** CONSIGNE 1 **
Recopiez telles quelles les lignes des rangées, depuis celle qui contient « Task: Click the red heart like icon » jusqu'à la dernière ligne des rangées, ces deux bornes comprises. Ne mettez pas les images dans votre réponse.

** TEXTE À LIRE **
Par un effet de contraste, une trop grande stabilité produit chez les paysans un effet de déracinement. Un petit paysan commence à labourer seul vers quatorze ans ; le travail est alors une poésie, une ivresse, quoique ses forces y suffisent à peine. Quelques années plus tard, cet enthousiasme enfantin est épuisé, le métier est connu, les forces physiques sont débordantes et dépassent de loin le travail à fournir ; et il n’y a rien d’autre à faire que ce qui a été fait tous les jours pendant plusieurs années. Il se met alors à passer la semaine à rêver de ce qu’il fera le dimanche. Dès ce moment il est perdu.

Il faudrait que ce premier contact complet du petit paysan avec le travail, à l’âge de quatorze ans, que cette première ivresse soit consacrée par une fête solennelle qui la fasse pénétrer pour toujours au fond de l’âme. Dans les villages les plus chrétiens, une telle fête devrait avoir un caractère religieux.

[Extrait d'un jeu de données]
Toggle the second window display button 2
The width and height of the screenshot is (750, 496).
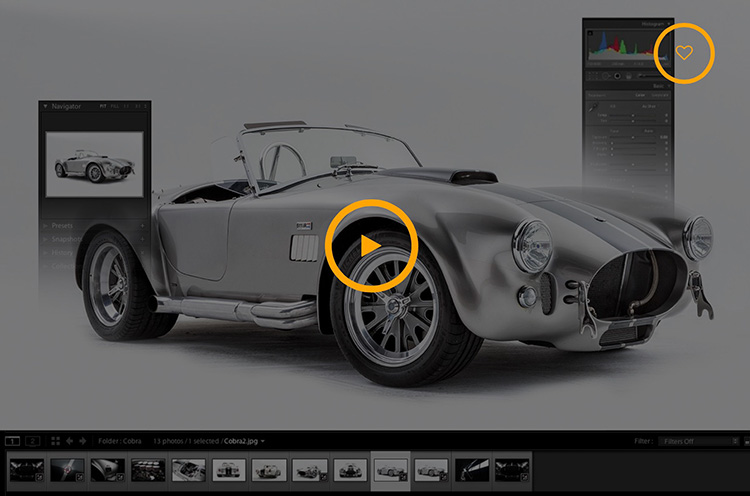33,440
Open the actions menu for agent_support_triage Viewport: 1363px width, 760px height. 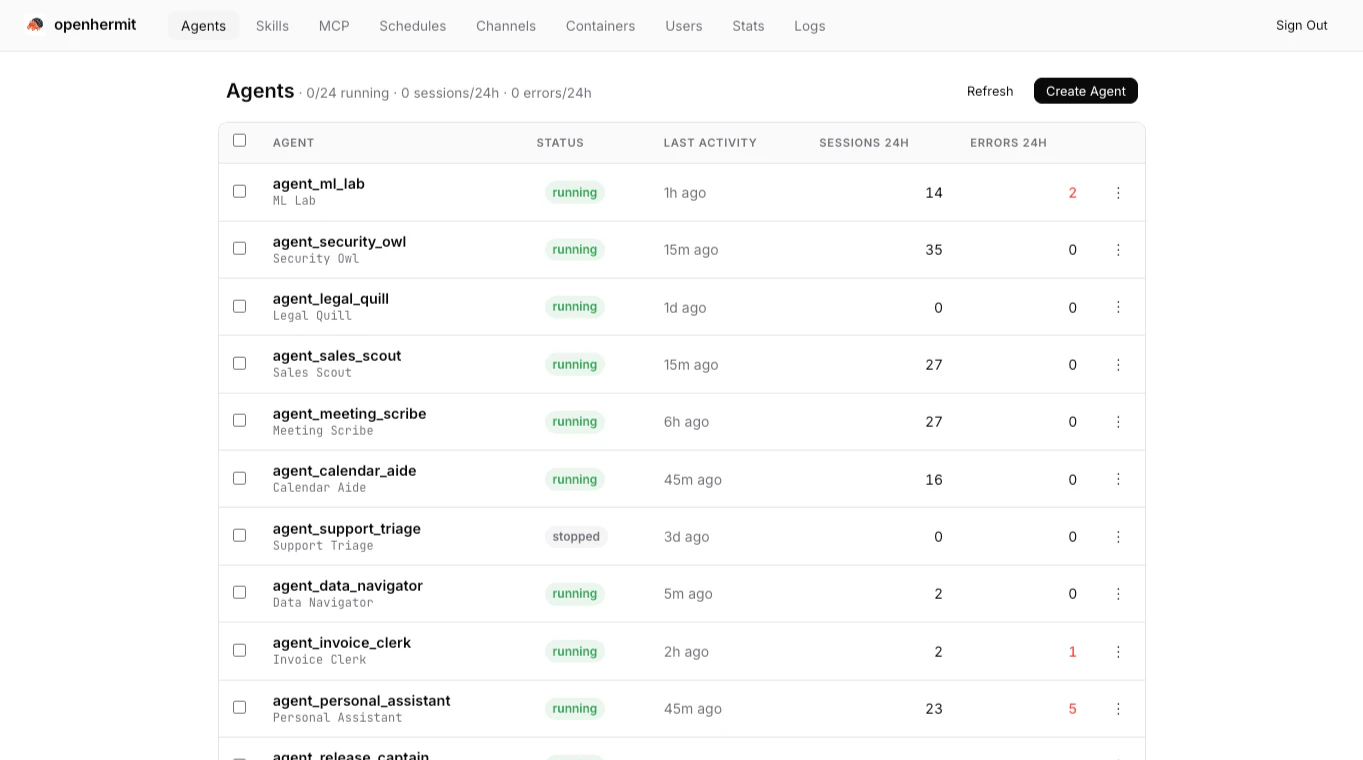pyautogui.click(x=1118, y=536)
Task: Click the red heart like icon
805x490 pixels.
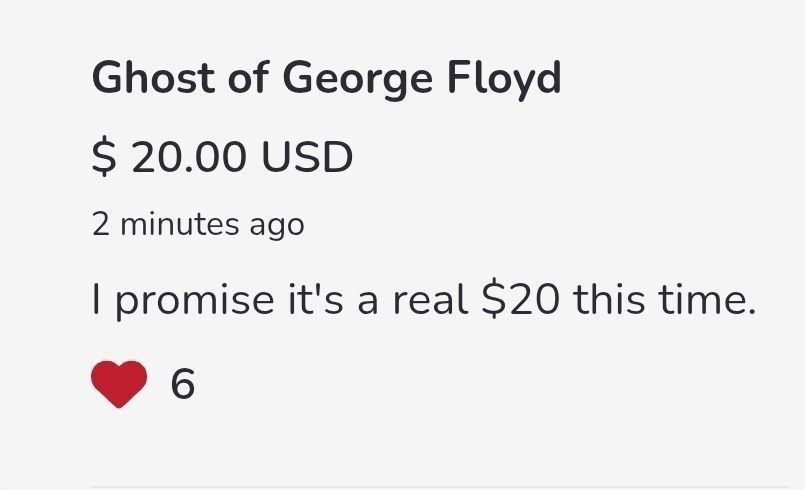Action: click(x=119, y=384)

** CONSIGNE 2 **
Dans le texte sur le travail des paysans, relevez chacun des constats que la phrase commençant par « Quelques années plus tard » fait sur la situation du jeune paysan.

** RÉPONSE 1 **
Task: Click the red heart like icon
805x490 pixels.
Action: click(x=119, y=384)

** RÉPONSE 2 **
- L'enthousiasme enfantin est épuisé.
- Le métier est connu.
- Les forces physiques sont débordantes et dépassent de loin le travail à fournir.
- Il n'y a rien d'autre à faire que ce qui a été fait tous les jours pendant plusieurs années.